Supervised fine-tuning of large language models on human demonstrations through the lens of memorization
2023
In recent years, the field of natural language processing (NLP) has witnessed remarkable advancements driven by the development of large language models (LLMs). Various techniques, such as instruction tuning, have emerged as crucial approaches, enhancing LLMs’ adaptability to new tasks guided by instructional prompts. Meanwhile, the phenomenon of memorization within LLMs has garnered considerable attention. In this work, we delve into memorization within LLMs during supervised fine-tuning on human demonstrations and find a distinct pattern marked by initial memorization growth followed by stabilization, with different degrees of memorization observed across various tasks. An intriguing observation is the increase in validation perplexity, typically indicative of overfitting, does not result in lower generation quality.
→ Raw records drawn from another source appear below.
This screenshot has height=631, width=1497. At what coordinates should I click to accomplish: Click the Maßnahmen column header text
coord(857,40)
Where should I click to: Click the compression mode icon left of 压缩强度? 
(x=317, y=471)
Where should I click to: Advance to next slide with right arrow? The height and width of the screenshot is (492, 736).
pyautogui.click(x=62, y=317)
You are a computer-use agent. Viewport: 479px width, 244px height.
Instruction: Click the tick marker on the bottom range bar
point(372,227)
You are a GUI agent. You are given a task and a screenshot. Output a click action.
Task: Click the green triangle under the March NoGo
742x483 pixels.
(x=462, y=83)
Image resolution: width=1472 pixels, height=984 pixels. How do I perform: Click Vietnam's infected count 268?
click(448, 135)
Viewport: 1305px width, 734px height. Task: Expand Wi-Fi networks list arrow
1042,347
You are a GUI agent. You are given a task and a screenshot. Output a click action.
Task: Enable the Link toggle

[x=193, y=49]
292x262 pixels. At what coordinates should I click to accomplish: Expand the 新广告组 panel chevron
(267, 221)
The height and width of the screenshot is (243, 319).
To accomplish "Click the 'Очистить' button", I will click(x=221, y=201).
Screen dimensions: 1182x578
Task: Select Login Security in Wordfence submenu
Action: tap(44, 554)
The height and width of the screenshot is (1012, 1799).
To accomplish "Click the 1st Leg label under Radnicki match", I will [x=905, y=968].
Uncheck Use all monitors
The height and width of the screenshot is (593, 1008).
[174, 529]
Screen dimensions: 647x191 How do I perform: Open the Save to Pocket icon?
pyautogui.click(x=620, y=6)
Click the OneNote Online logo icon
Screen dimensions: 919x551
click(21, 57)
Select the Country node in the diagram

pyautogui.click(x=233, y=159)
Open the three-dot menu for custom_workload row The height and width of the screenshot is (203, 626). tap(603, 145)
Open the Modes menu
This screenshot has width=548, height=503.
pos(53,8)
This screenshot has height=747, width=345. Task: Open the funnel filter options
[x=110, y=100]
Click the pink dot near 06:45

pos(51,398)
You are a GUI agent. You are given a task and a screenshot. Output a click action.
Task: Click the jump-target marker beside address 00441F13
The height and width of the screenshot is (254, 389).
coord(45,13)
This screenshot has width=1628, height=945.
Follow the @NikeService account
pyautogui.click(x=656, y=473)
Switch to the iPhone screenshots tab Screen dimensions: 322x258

We probe deeper by examining the entropy derived from LLMs' output probabilities, uncovering a consistent trend of decreasing entropy throughout training under both nucleus sampling and teacher forcing scenarios. This implies growing confidence within the LLM in generating output, while such output may deviate from the expected ground truth. Building upon our investigation, we propose a novel Memorization-Based Curriculum (MBC) learning approach. We leverage likelihood as a proxy for measuring memorization and employ it to construct a data distribution for sampling instances with replacement during supervised fine-tuning, emphasizing data with lower degrees of memorization. Evaluations using GPT-4 as a judge demonstrate the effectiveness of MBC in fine-tuning LLMs on human demonstrations.